**SOURCE DOCUMENT:**

- Born: Scott Bradshaw
- Origin: Canada
- Genres: Indie rock Alternative country
- Occupation: singer-songwriter
- Years active: 1990–present
- Label: Ruffianrecords

= Scott B. Sympathy =

Scott Bradshaw, who records as Scott B. Sympathy, is a Canadian indie rock and alternative country musician. He released several albums with his eponymously named band in the 1990s, and subsequently became a member of Stratochief following the 1999 death of that band's singer Greg McConnell.

==Background==
Originally from Brantford, Ontario, Bradshaw moved to Toronto at age 20. He began performing on the Queen Street West club scene in the 1980s, both as a solo artist under the name Scott B. and with the band Scott B. Sympathy. The name "Scott B. Sympathy" was originally intended as the name of the band, with his own stage name simply being "Scott B." However, this was so frequently misunderstood by fans and music journalists that when crediting the band's 1996 album Long Way Down to "The Sympathy" still failed to resolve the confusion, Bradshaw eventually relented and adopted "Scott B. Sympathy" as his own stage name.

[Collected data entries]
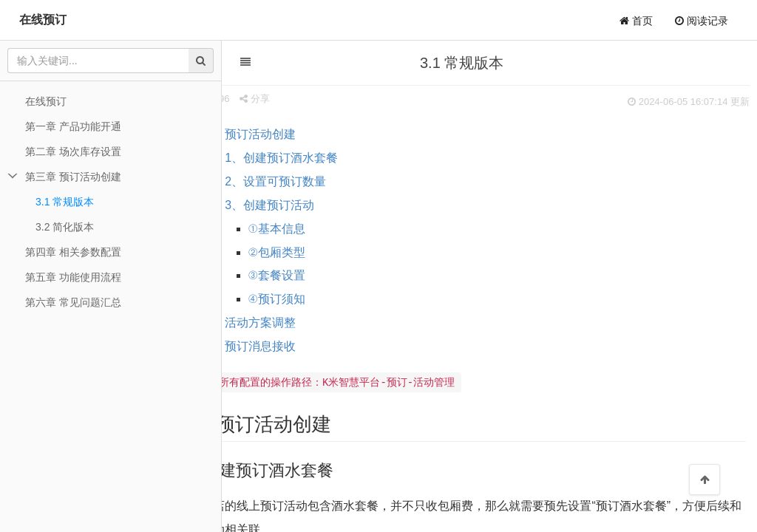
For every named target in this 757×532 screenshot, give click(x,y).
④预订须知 (317, 299)
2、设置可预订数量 (316, 181)
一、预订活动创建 (289, 134)
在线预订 (43, 19)
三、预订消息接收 (289, 346)
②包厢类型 (317, 252)
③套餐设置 (317, 275)
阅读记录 (702, 21)
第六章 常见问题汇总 (73, 302)
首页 (636, 21)
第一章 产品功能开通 (73, 126)
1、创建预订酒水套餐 (322, 157)
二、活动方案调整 (289, 322)
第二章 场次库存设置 (73, 151)
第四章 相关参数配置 (73, 252)
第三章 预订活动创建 (73, 177)
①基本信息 (317, 228)
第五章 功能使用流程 (73, 277)
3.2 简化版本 (64, 227)
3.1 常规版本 (64, 202)
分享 (295, 98)
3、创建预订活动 (310, 205)
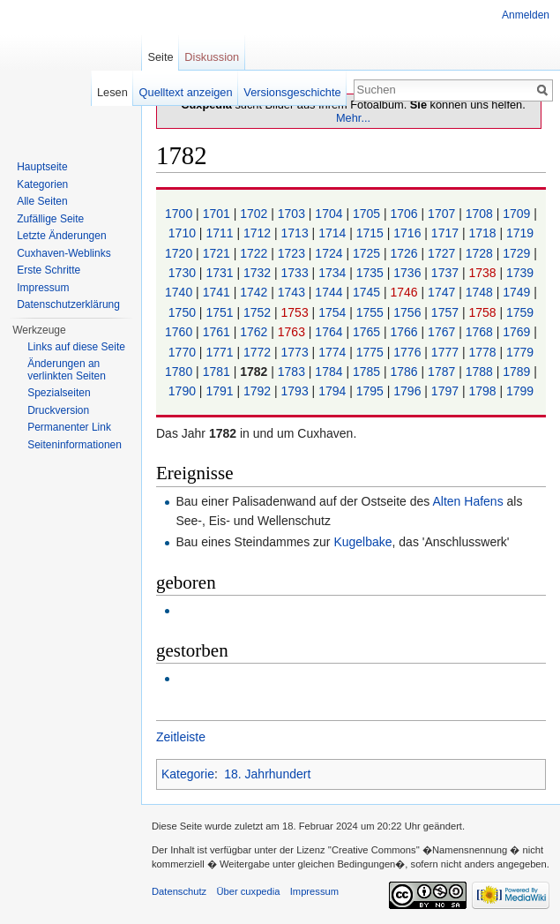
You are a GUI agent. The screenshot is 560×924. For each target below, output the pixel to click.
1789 (518, 372)
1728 (481, 253)
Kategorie (188, 774)
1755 (371, 312)
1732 (258, 273)
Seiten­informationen (74, 445)
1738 (483, 273)
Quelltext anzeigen (186, 92)
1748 (481, 292)
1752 (258, 312)
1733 (296, 273)
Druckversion (58, 410)
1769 (518, 332)
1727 (443, 253)
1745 (368, 292)
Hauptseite (41, 167)
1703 (293, 214)
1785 (368, 372)
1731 (220, 273)
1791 (220, 391)
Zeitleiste (181, 737)
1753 (296, 312)
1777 (446, 352)
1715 (371, 233)
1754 (333, 312)
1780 (180, 372)
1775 (371, 352)
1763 (293, 332)
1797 (446, 391)
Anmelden (526, 15)
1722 (255, 253)
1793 (296, 391)
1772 (258, 352)
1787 (443, 372)
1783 (293, 372)
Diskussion (212, 56)
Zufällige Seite (50, 219)
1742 (255, 292)
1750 (183, 312)
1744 (330, 292)
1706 (406, 214)
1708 (481, 214)
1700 (180, 214)
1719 (519, 233)
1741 (218, 292)
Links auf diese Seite (76, 347)
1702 (255, 214)
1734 (333, 273)
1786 (406, 372)
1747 (443, 292)
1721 (218, 253)
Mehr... (353, 117)
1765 (368, 332)
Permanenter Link (69, 427)
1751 (220, 312)
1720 (180, 253)
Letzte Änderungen (61, 236)
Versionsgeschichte (292, 92)
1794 (333, 391)
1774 (333, 352)
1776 (408, 352)
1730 (183, 273)
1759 (519, 312)
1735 (371, 273)
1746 (406, 292)
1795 (371, 391)
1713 (296, 233)
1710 (183, 233)
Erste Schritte (49, 270)
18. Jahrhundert (267, 774)
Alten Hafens (467, 501)
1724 (330, 253)
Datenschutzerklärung (68, 304)
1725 (368, 253)
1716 (408, 233)
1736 (408, 273)
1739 (519, 273)
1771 (220, 352)
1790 (183, 391)
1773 (296, 352)
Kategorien (42, 184)
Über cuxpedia (248, 891)
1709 (518, 214)
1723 (293, 253)
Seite (160, 56)
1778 (483, 352)
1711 (220, 233)
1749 (518, 292)
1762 (255, 332)
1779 (519, 352)
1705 (368, 214)
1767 (443, 332)
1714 (333, 233)
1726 (406, 253)
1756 (408, 312)
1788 (481, 372)
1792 (258, 391)
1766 (406, 332)
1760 (180, 332)
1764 (330, 332)
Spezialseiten (58, 393)
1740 (180, 292)
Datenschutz (179, 891)
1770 (183, 352)
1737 (446, 273)
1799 (519, 391)
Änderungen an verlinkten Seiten (66, 370)
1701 (218, 214)
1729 (518, 253)
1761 (218, 332)
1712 (258, 233)
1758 (483, 312)
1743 (293, 292)
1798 (483, 391)
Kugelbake (362, 542)
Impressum (42, 288)
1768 (481, 332)
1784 (330, 372)
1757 (446, 312)
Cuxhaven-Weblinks (63, 253)
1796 (408, 391)
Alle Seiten (41, 201)
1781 (218, 372)
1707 (443, 214)
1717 (446, 233)
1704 (330, 214)
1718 (483, 233)
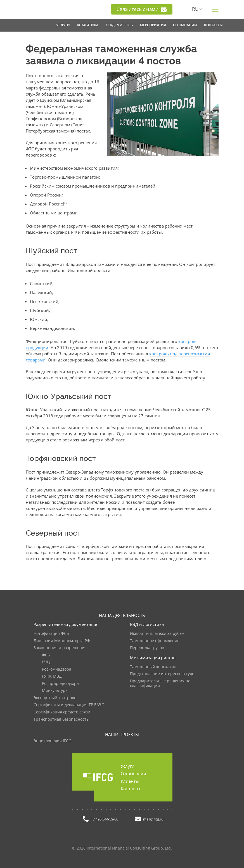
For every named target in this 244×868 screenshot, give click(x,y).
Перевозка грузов (147, 648)
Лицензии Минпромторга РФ (62, 641)
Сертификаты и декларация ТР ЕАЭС (69, 705)
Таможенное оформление (155, 641)
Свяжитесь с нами (142, 9)
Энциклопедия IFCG (52, 741)
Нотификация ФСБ (51, 633)
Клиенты (130, 781)
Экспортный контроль (55, 698)
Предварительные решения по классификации (160, 683)
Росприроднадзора (60, 684)
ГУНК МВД (52, 676)
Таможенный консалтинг (154, 667)
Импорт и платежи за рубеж (157, 633)
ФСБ (46, 655)
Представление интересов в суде (162, 674)
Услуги (127, 766)
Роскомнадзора (56, 669)
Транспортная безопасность (61, 719)
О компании (133, 773)
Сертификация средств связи (62, 712)
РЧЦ (46, 662)
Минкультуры (55, 691)
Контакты (130, 788)
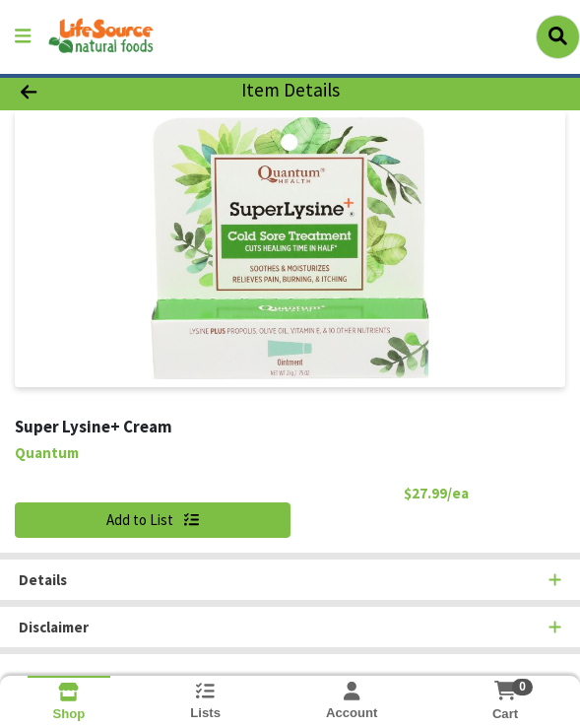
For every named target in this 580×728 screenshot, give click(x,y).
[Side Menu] (23, 36)
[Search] (557, 36)
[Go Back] (84, 91)
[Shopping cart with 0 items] (505, 691)
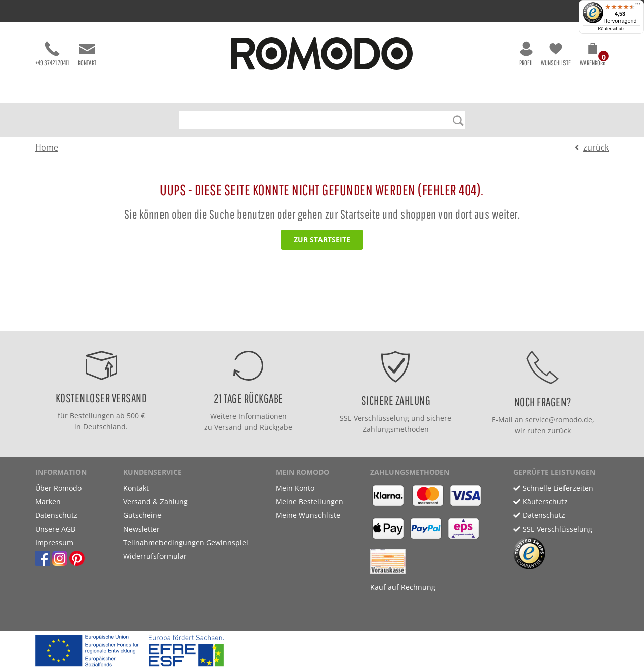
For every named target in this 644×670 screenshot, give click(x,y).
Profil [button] (526, 54)
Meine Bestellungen (309, 501)
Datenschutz (56, 515)
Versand (228, 427)
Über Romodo (58, 488)
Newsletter (141, 529)
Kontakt (87, 54)
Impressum (54, 542)
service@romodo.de (558, 419)
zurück (596, 147)
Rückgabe (276, 427)
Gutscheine (142, 515)
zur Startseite (322, 239)
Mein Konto (295, 488)
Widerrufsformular (155, 556)
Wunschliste (555, 54)
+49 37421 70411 (52, 54)
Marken (48, 501)
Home (47, 147)
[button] (592, 56)
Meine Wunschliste (308, 515)
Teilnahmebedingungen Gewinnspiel (186, 542)
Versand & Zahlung (155, 501)
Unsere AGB (55, 529)
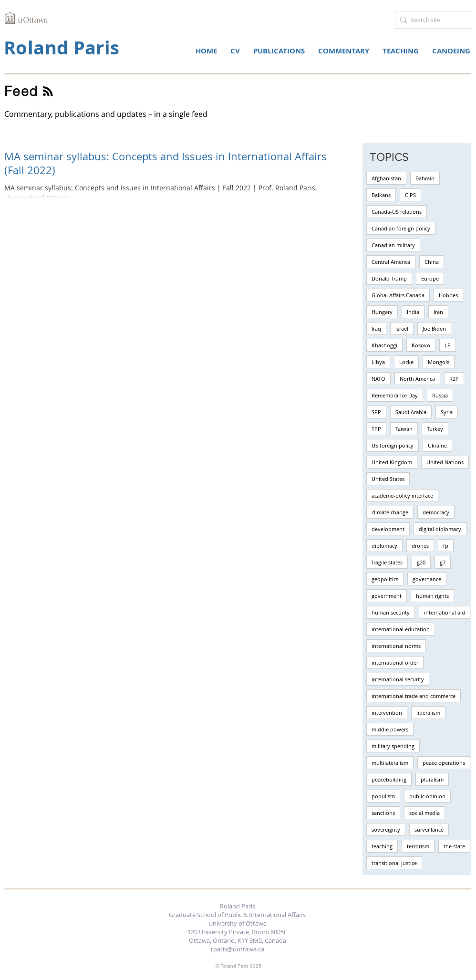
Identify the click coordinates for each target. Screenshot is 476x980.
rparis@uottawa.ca (238, 949)
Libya (378, 362)
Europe (430, 278)
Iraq (376, 328)
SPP (376, 412)
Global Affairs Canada (398, 295)
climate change (390, 512)
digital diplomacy (440, 529)
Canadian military (393, 245)
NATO (378, 378)
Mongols (438, 362)
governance (427, 579)
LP (447, 345)
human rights (432, 595)
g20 (421, 562)
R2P (454, 378)
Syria (446, 412)
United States (388, 479)
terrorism (418, 846)
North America (417, 378)
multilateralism (390, 762)
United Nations (445, 462)
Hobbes (448, 295)
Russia (440, 395)
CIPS (410, 195)
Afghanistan (386, 178)
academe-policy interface (402, 495)
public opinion (427, 796)
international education (401, 629)
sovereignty (386, 829)
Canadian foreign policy (401, 228)
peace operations (444, 762)
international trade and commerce (414, 696)
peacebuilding (389, 779)
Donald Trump (389, 278)
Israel (402, 328)
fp (445, 545)
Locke (406, 362)
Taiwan (404, 428)
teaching (382, 846)
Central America (391, 261)
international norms (396, 646)
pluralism (432, 779)
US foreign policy (393, 445)
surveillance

**WHAT YOU NEED TO DO:** Retype the Scott B. Sympathy biography in full, word for word.

**REPLY TO THE TASK:**
- Born: Scott Bradshaw
- Origin: Canada
- Genres: Indie rock Alternative country
- Occupation: singer-songwriter
- Years active: 1990–present
- Label: Ruffianrecords

= Scott B. Sympathy =

Scott Bradshaw, who records as Scott B. Sympathy, is a Canadian indie rock and alternative country musician. He released several albums with his eponymously named band in the 1990s, and subsequently became a member of Stratochief following the 1999 death of that band's singer Greg McConnell.

==Background==
Originally from Brantford, Ontario, Bradshaw moved to Toronto at age 20. He began performing on the Queen Street West club scene in the 1980s, both as a solo artist under the name Scott B. and with the band Scott B. Sympathy. The name "Scott B. Sympathy" was originally intended as the name of the band, with his own stage name simply being "Scott B." However, this was so frequently misunderstood by fans and music journalists that when crediting the band's 1996 album Long Way Down to "The Sympathy" still failed to resolve the confusion, Bradshaw eventually relented and adopted "Scott B. Sympathy" as his own stage name.